But didn't the count increase by your group? I think the price must have gone up because of your booking.


----------



## Bobo912

kristilew said:


> But didn't the count increase by your group? I think the price must have gone up because of your booking.



When we booked there were 17 already, so we made the total go up to 19.  I guess somebody cancelled because now it's 17 including us.  I thiink the price went up around 10 days after we booked.


----------



## fireplug

Bobo912 said:


> I thought I should go for it while the knees and hips are still fully functioning.

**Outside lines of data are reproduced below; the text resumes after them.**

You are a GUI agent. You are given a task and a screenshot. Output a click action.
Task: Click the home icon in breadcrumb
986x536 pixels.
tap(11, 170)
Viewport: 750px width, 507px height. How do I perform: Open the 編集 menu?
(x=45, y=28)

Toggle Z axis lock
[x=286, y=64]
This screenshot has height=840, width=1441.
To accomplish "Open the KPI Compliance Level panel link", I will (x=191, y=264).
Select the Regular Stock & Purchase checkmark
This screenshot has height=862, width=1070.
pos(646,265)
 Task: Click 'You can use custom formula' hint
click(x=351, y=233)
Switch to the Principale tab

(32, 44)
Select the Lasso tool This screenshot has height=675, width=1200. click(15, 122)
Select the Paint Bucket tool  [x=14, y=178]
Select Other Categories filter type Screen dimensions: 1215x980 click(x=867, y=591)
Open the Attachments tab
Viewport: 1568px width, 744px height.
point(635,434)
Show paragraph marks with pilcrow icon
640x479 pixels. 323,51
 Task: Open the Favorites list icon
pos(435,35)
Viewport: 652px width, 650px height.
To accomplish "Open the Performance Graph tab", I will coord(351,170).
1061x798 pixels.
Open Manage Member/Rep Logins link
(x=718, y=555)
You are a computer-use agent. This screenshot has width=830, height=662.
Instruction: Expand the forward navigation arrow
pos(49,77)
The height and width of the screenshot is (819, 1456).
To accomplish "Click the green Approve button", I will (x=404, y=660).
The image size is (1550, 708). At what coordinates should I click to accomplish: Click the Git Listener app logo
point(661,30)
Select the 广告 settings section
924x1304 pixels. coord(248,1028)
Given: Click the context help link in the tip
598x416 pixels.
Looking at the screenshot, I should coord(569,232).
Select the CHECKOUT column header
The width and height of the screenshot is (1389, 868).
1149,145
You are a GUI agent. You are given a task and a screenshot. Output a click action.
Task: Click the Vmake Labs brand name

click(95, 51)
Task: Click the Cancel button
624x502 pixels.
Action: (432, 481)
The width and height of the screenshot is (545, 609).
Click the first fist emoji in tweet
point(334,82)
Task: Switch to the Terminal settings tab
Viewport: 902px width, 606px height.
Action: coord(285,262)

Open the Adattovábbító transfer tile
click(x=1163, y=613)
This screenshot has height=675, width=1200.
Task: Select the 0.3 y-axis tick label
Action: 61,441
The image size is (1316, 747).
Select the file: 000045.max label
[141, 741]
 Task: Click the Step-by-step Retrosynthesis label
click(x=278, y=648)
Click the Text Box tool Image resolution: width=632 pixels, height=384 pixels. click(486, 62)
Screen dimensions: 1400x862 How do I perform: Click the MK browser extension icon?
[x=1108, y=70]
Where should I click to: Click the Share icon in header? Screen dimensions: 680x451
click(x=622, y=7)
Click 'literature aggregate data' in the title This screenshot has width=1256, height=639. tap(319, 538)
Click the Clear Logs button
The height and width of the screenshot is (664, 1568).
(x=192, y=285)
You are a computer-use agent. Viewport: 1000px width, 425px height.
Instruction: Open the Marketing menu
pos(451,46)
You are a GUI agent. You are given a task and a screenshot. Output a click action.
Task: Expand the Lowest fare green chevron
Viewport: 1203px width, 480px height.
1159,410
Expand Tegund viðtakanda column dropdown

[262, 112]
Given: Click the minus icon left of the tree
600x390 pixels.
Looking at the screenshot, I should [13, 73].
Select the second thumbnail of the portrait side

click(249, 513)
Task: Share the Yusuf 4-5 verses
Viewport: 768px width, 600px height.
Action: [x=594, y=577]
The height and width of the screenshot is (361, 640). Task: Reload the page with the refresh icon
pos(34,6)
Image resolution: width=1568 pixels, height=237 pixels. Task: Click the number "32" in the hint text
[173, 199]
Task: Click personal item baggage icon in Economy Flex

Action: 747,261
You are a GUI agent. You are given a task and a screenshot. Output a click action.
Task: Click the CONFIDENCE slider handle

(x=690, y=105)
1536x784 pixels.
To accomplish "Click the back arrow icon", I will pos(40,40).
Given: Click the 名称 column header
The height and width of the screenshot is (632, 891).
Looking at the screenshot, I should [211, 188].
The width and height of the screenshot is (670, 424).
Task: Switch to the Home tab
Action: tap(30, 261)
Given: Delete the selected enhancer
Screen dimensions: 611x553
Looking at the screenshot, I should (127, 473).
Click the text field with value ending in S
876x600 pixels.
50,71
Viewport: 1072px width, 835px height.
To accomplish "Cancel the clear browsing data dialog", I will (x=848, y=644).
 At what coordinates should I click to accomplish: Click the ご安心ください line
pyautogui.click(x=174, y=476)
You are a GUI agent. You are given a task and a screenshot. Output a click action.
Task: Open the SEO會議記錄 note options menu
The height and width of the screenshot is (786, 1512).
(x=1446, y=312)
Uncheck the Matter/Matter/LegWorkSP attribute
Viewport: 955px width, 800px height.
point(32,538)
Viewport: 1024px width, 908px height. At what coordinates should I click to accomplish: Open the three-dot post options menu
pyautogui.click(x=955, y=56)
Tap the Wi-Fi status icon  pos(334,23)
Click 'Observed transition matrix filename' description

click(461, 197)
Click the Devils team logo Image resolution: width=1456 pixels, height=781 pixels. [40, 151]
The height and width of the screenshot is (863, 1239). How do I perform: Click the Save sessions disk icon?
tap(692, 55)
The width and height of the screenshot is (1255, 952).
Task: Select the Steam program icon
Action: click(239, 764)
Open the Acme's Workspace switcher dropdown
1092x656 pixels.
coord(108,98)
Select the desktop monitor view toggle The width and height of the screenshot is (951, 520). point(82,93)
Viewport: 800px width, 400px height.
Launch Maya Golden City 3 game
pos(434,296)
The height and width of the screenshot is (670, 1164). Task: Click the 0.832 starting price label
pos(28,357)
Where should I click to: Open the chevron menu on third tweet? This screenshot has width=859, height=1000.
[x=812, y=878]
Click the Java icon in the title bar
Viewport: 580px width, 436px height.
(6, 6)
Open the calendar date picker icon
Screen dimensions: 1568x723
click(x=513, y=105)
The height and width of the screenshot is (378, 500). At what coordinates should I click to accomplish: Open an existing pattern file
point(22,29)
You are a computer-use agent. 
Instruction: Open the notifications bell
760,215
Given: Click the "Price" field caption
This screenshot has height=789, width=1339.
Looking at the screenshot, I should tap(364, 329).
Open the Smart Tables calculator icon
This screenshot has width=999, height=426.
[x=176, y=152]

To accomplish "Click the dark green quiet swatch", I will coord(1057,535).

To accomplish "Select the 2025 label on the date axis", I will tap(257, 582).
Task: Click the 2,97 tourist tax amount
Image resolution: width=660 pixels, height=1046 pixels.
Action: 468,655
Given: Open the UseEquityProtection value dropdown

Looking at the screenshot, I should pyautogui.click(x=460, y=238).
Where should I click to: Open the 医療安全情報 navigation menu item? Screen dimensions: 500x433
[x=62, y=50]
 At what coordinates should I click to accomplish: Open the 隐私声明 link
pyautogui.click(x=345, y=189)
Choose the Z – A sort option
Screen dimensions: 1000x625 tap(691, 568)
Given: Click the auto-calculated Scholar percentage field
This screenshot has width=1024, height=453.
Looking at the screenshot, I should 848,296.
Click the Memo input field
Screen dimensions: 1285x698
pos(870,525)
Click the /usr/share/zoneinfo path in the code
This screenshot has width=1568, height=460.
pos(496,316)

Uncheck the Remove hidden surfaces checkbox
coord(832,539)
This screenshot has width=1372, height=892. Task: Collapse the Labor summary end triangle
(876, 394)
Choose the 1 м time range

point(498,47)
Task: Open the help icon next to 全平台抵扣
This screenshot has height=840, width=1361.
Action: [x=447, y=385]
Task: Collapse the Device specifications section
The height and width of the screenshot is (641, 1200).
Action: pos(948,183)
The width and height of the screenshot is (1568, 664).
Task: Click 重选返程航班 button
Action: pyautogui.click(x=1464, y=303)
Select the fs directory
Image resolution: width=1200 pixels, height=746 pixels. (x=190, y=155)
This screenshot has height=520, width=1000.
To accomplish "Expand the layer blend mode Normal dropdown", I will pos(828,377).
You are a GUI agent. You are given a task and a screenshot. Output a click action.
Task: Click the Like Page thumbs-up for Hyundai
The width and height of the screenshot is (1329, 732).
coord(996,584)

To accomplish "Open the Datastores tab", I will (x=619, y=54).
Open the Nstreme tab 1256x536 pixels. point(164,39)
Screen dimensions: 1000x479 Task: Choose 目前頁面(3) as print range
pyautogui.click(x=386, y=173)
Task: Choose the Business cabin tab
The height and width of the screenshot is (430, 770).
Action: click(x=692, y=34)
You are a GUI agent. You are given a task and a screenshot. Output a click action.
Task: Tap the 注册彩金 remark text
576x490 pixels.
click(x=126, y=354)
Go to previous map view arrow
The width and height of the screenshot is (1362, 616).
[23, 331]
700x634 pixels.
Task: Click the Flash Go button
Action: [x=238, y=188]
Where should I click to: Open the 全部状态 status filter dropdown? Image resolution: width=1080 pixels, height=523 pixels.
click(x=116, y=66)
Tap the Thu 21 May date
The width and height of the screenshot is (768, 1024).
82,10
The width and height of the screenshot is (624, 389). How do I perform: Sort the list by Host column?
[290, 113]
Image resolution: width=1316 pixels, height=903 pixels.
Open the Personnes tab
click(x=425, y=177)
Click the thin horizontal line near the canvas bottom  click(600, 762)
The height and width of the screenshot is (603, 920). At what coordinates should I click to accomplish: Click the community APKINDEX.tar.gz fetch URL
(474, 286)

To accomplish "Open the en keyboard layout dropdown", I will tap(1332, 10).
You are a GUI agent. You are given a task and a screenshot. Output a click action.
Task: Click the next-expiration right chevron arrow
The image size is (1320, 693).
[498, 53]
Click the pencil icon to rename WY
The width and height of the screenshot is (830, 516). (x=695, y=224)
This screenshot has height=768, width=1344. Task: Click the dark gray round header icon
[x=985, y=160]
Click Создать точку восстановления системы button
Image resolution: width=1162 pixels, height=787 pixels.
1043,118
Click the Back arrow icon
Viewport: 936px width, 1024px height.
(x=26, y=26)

We did this trip on 2009 and loved it! You are correct in needing good legs. I had an arthroscope of one knee 6 months before the trip and it was tough going on some of the climbs. I hope you all have a great time!

Squid


----------



## kac911

Suitcases are packed!!  We actually leave tomorrow to spend some time on our own before the ABD check in, but 1 1/2 weeks until our Peru Adult Only ABD trip!  I'm kind of sad I wasn't able to meet anyone on the trip beforehand, My DCL disboard friends have become some of my favorite people and I was hoping for the same pre-made friendships to enhance this trip (I guess DH will just have to keep me entertained, but poor guy doesn't always have the energy needed to feed my "go"!).  Nonetheless, I'm sure it will be wonderful! I'll try to get to a TR, I'm just not a great writer and am an even better procrastinator (I still mean to write the Disneyland Tokyo report from last Sept).  So, I'm mostly posting this so if those with up coming trips need a resource I can be contacted.  Be back home mid Oct!


----------



## sayhello

kac911 said:


> Suitcases are packed!!  We actually leave tomorrow to spend some time on our own before the ABD check in, but 1 1/2 weeks until our Peru Adult Only ABD trip!  I'm kind of sad I wasn't able to meet anyone on the trip beforehand, My DCL disboard friends have become some of my favorite people and I was hoping for the same pre-made friendships to enhance this trip (I guess DH will just have to keep me entertained, but poor guy doesn't always have the energy needed to feed my "go"!).  Nonetheless, I'm sure it will be wonderful! I'll try to get to a TR, I'm just not a great writer and am an even better procrastinator (I still mean to write the Disneyland Tokyo report from last Sept).  So, I'm mostly posting this so if those with up coming trips need a resource I can be contacted.  Be back home mid Oct!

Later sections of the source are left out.